White Rabbit (song)
|Single by Jefferson Airplane|
|from the album Surrealistic Pillow|
|B-side||"Plastic Fantastic Lover"|
|Released||June 24, 1967|
|Recorded||November 3, 1966|
|Studio||RCA, Hollywood, California, U.S.|
|Jefferson Airplane singles chronology|
"White Rabbit" is a song written by Grace Slick and recorded by the American rock band Jefferson Airplane for their 1967 album Surrealistic Pillow. It was released as a single and became the band's second top-10 success, peaking at number eight on the Billboard Hot 100. The song was ranked number 478 on Rolling Stone's list of the 500 Greatest Songs of All Time, Number 116 on Rate Your Music's Top Singles of All Time, and appears on The Rock and Roll Hall of Fame's 500 Songs that Shaped Rock and Roll.
"White Rabbit" was written and performed by Grace Slick while she was still with the Great Society. Slick quit them and joined Jefferson Airplane to replace their departing female singer, Signe Toly Anderson, who left the band with the birth of her child. The first album Slick recorded with Jefferson Airplane was Surrealistic Pillow, and Slick provided two songs from her previous group: her own "White Rabbit" and "Somebody to Love", written by her brother-in-law Darby Slick and recorded under the title "Someone to Love" by the Great Society. The Great Society's version of "White Rabbit" was much longer than the more aggressive version of Jefferson Airplane. Both songs became top-10 hits for Jefferson Airplane and have ever since been associated with that band.

*Item-finding records*
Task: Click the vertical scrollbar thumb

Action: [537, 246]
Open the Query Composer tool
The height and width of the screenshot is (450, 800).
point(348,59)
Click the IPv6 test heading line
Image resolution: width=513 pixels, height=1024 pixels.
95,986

*Objectives*
**A.** In the article on "White Rabbit," what position did the single reach on the Billboard Hot 100?
**B.** List every person named in the article on "White Rabbit."
**C.** Based on the article on "White Rabbit," say whether each statement agrees with it: (i) "White Rabbit" was recorded on November 3, 1966. (ii) The Great Society's version of "White Rabbit" was shorter than Jefferson Airplane's. (iii) Darby Slick wrote "Somebody to Love."
None of the item-finding lines are needed here.

*Answer set*
**A.** Number eight.

**B.** Grace Slick, Signe Toly Anderson, Darby Slick

**C.**
(i) Yes: "Recorded||November 3, 1966"
(ii) No: "The Great Society's version of "White Rabbit" was much longer than the more aggressive version of Jefferson Airplane."
(iii) Yes: "written by her brother-in-law Darby Slick"